→ **What is required**:
Go through the listing and state how many lines hold the string "icon". Nothing else is needed.

→ **Working data**:
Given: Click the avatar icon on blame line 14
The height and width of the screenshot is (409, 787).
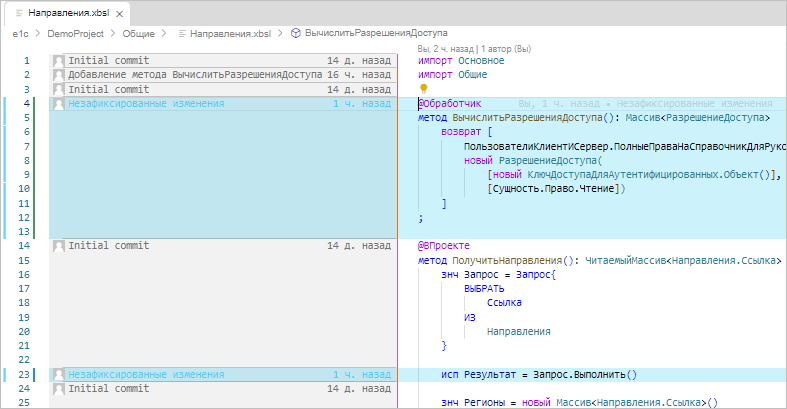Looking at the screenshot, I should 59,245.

...

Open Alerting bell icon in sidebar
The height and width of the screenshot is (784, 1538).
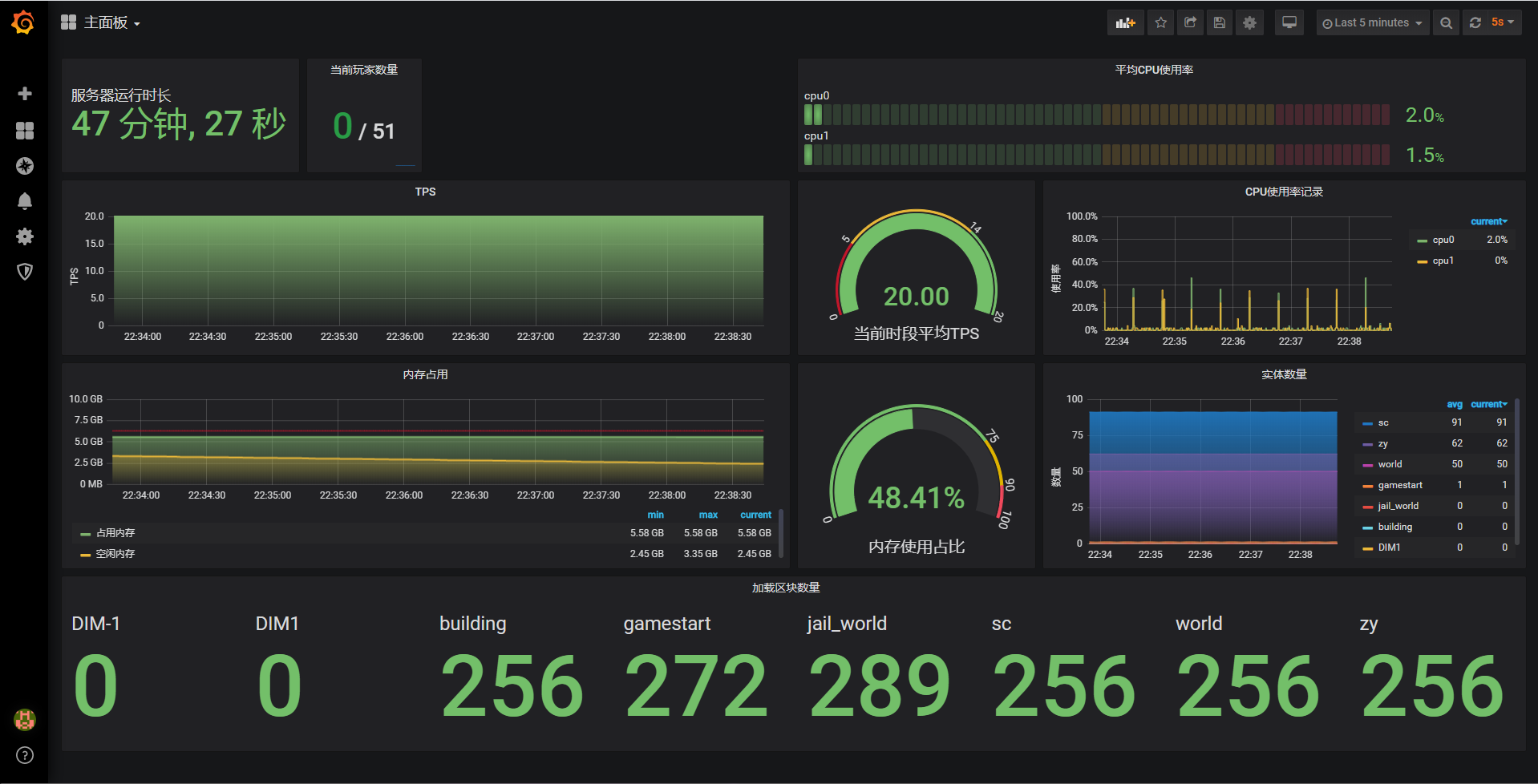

...

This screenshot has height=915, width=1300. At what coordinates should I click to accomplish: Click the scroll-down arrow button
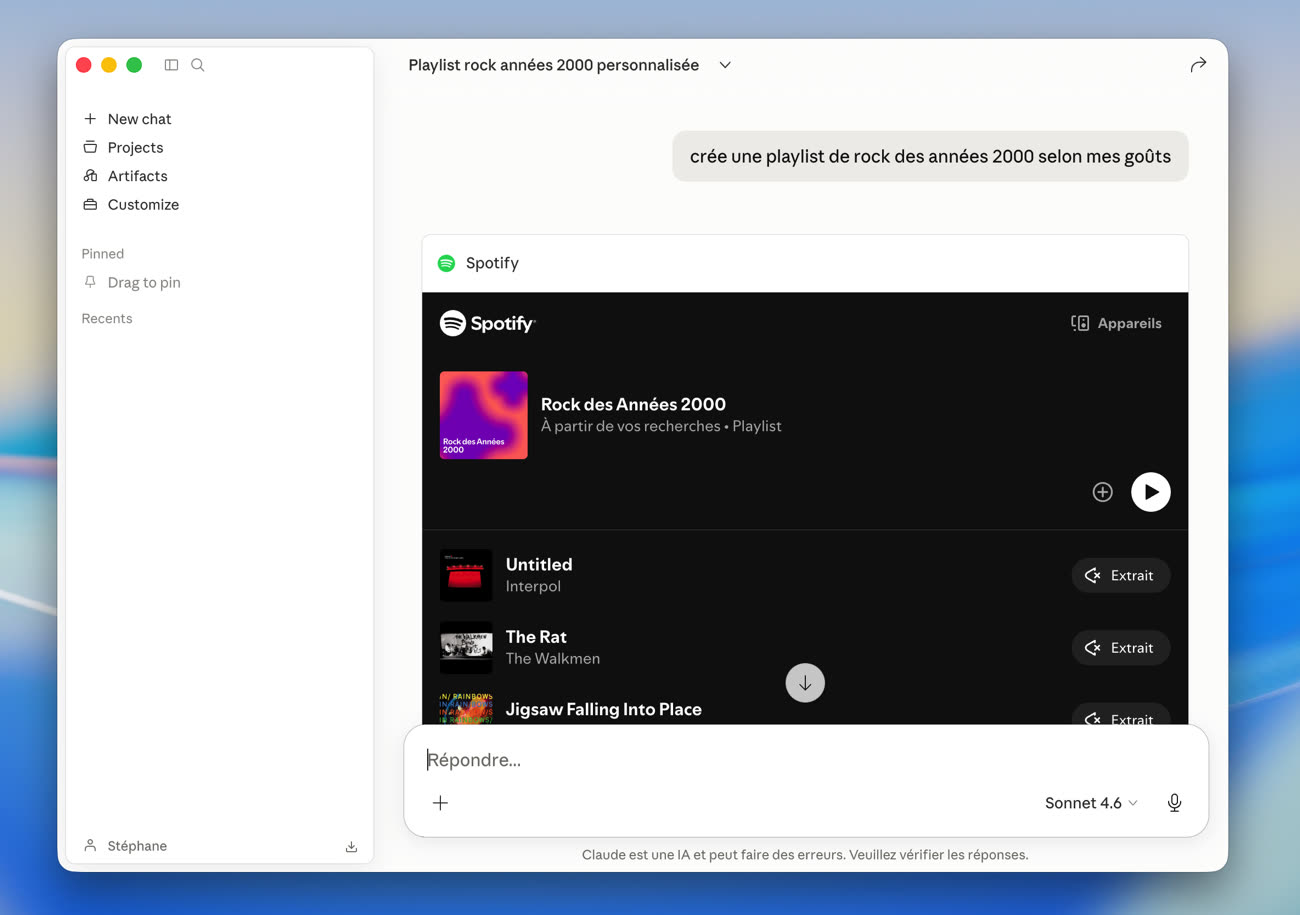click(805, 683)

→ **Reply**:
2